Each line of the entries, from the first to the line containing "The height and width of the screenshot is (768, 1024).", is to be transcribed exactly as it stands; include no other lines.

[Stored records]

----------------

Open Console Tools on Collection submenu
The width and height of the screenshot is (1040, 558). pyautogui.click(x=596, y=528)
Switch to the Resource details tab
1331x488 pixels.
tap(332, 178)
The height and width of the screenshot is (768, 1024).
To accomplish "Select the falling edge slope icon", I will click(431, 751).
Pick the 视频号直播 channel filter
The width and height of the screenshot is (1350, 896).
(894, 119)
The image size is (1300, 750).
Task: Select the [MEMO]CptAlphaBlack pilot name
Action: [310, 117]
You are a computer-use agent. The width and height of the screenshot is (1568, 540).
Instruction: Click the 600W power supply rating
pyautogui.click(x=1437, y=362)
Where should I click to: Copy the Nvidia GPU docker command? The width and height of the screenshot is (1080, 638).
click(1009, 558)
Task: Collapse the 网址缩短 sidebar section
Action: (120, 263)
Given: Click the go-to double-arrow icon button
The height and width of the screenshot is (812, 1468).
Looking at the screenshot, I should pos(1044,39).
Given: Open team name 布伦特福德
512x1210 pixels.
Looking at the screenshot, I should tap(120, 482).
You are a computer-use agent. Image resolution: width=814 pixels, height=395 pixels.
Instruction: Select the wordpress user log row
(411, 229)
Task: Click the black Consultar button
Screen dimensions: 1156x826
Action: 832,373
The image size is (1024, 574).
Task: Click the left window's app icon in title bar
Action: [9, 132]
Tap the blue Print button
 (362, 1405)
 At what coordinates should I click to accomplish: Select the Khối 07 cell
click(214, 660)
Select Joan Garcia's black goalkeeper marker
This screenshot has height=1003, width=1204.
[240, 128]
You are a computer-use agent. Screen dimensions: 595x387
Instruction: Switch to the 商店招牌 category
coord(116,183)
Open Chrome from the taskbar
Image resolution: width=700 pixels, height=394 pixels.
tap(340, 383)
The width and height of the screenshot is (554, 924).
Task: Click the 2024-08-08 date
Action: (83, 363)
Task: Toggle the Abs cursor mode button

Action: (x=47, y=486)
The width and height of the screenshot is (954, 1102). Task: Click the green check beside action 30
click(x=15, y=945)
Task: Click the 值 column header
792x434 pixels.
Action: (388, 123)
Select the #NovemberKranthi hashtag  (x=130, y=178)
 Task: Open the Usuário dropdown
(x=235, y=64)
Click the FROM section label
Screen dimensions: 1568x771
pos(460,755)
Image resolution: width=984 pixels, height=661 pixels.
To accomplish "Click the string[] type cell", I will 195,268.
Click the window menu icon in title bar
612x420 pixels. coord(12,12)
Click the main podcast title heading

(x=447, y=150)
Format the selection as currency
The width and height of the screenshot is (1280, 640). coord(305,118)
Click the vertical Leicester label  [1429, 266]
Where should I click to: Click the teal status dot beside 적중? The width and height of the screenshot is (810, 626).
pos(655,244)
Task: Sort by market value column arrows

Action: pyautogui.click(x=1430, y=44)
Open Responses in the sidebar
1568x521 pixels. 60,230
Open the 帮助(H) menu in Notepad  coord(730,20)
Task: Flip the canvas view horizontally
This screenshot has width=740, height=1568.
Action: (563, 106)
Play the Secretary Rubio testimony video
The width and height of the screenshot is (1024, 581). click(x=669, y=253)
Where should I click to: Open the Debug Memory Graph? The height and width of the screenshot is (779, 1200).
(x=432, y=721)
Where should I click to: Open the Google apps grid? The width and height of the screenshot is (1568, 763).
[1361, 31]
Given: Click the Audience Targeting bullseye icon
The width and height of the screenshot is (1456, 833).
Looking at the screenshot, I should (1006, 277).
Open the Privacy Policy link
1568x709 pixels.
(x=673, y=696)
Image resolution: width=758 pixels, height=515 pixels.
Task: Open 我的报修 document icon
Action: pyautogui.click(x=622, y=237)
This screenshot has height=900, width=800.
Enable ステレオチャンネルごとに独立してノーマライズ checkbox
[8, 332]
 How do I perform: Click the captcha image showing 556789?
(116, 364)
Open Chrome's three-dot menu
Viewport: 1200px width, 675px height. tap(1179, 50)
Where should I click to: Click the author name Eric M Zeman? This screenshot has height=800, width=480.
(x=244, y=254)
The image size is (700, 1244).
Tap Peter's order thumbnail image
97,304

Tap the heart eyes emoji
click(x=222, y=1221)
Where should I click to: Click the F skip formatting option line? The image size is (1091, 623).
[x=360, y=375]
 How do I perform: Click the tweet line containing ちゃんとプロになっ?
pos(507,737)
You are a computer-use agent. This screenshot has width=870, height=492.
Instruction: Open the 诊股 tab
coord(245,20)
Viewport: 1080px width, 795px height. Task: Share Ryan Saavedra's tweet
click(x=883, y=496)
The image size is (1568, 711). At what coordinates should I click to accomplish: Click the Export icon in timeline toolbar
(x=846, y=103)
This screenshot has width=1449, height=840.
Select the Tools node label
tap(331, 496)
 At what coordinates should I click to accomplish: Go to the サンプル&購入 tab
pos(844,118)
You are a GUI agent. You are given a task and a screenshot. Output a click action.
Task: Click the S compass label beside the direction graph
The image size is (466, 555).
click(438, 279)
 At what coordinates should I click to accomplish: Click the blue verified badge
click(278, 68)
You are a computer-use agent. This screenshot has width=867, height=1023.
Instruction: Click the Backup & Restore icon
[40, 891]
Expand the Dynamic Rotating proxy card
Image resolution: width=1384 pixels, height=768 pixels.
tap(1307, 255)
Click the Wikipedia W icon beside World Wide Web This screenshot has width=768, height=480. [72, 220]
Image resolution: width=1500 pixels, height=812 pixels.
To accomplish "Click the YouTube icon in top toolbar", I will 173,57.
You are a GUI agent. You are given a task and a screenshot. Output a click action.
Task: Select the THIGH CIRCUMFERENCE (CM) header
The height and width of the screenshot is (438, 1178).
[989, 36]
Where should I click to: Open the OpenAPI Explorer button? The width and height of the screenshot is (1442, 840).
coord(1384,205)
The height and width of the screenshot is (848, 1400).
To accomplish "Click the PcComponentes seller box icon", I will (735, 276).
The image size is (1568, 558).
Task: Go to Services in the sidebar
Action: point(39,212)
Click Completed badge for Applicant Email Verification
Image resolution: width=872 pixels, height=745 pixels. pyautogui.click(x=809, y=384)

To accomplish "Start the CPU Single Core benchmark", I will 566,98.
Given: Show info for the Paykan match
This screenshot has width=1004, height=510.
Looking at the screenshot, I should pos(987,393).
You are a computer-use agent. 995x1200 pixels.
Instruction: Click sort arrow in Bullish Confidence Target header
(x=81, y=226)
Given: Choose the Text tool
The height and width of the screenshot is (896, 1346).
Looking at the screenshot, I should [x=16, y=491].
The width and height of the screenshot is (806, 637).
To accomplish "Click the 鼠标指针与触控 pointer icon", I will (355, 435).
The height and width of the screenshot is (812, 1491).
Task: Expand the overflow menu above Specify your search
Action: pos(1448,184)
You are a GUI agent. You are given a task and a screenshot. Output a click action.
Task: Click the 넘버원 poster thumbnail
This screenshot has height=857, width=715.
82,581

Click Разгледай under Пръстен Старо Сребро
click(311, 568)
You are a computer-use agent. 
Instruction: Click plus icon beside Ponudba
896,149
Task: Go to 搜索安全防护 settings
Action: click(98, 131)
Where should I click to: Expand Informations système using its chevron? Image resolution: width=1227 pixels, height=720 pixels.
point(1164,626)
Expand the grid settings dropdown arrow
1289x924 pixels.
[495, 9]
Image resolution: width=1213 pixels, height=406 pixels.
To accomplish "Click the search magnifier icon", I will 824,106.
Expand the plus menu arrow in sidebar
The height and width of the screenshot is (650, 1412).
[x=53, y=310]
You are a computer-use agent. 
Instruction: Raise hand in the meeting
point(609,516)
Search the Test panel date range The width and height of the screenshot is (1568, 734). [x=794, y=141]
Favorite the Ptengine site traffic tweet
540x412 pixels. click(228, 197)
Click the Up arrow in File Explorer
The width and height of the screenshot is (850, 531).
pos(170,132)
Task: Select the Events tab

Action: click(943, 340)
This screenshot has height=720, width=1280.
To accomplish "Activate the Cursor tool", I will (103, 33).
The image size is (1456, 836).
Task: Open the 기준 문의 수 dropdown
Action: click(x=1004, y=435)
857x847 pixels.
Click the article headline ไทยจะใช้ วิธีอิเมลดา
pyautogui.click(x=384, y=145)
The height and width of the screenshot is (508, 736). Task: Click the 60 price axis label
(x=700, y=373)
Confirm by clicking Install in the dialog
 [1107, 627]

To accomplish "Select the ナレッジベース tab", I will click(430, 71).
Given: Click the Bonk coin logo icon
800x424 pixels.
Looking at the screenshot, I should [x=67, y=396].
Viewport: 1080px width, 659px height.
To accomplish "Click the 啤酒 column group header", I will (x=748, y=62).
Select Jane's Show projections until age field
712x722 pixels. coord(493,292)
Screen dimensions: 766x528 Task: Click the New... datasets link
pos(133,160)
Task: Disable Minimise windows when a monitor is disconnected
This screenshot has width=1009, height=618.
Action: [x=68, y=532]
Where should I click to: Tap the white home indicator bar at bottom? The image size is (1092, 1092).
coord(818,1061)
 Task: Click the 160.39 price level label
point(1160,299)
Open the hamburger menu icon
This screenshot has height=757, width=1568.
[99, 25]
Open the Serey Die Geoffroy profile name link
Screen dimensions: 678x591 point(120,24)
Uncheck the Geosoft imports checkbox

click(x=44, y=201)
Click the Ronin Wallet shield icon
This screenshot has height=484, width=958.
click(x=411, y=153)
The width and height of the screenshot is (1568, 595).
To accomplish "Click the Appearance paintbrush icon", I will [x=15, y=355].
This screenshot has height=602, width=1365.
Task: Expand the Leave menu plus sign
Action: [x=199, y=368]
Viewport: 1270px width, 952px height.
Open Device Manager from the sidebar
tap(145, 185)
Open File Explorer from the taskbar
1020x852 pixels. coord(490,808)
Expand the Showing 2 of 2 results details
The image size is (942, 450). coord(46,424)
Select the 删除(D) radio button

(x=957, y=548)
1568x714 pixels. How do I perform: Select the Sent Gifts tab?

----------------

▶ [Exercise answer]:
Open Console Tools on Collection submenu
The width and height of the screenshot is (1040, 558). pyautogui.click(x=596, y=528)
Switch to the Resource details tab
1331x488 pixels.
tap(332, 178)
The height and width of the screenshot is (768, 1024).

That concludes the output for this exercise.